New EPUB features in InDesign CC include linked Indexes and Object style support
The InDesign team has been hard at work making EPUB design and production better than ever in InDesign CC. Download the PDF detailing what's new!

With every successive version of InDesign since CS4, Adobe engineers have improved the program’s EPUB export feature set. (EPUB is the standard format for eBooks on the iPad’s iBookstore, and on the Nook, Kobo, and other eReaders.) InDesign’s EPUB-ability has never gotten a lot of love or attention from Adobe’s PR team for this — EPUBs aren’t even eligible for Adobe’s Digital Publishing Awards, gah! — but I LOVE HOW the InDesign team just keeps at it anyway, like a dog with a bone, investing time, money, and precious programming resources into making InDesign the premiere layout program for the print AND digital book publishing industry.
InDesign CC, due out with the rest of its Creative Cloud kin in a couple weeks, has so many new and improved EPUB features that they’ve written up a 20-page PDF detailing it all. If you didn’t happen to make it to BookExpo America a few days ago, where it was distributed to the attendees of the InDesign team’s sessions, you can download it here: EPUB Changes CS6 to CC.

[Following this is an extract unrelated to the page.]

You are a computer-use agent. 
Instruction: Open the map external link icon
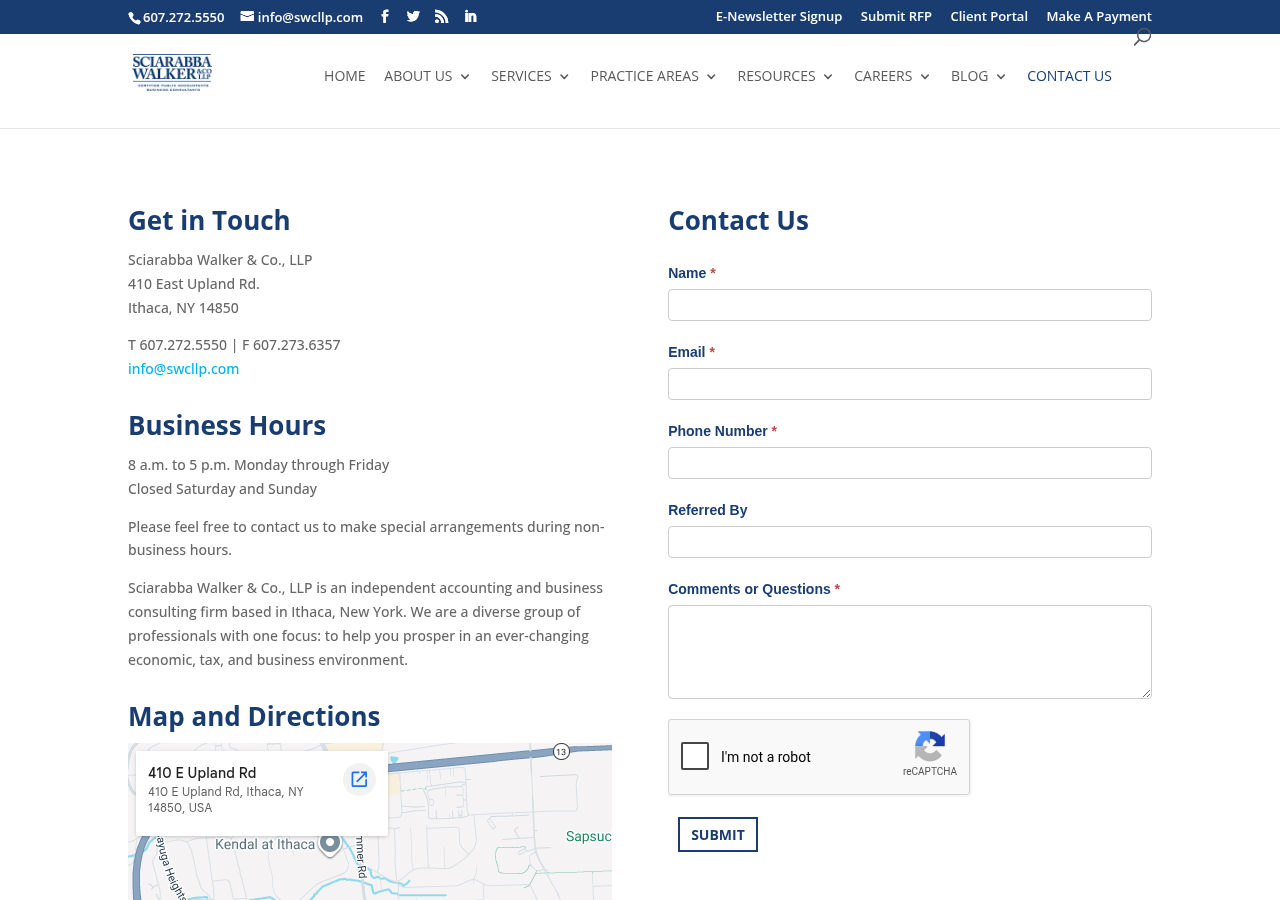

Major new EPUB features in InDesign CC include:
- Indexes that you create with InDesign are now exported to EPUB along with the rest of the text, and best of all, they are linked! Users can tap the entry’s page number to jump to the paragraph where it appears.
- EPUB-specific attributes (basically the contents of the Object Export Options dialog box), have been added to the Object Styles dialog box, making it much easier to apply and manage settings like custom rasterization, alt tags, and positioning.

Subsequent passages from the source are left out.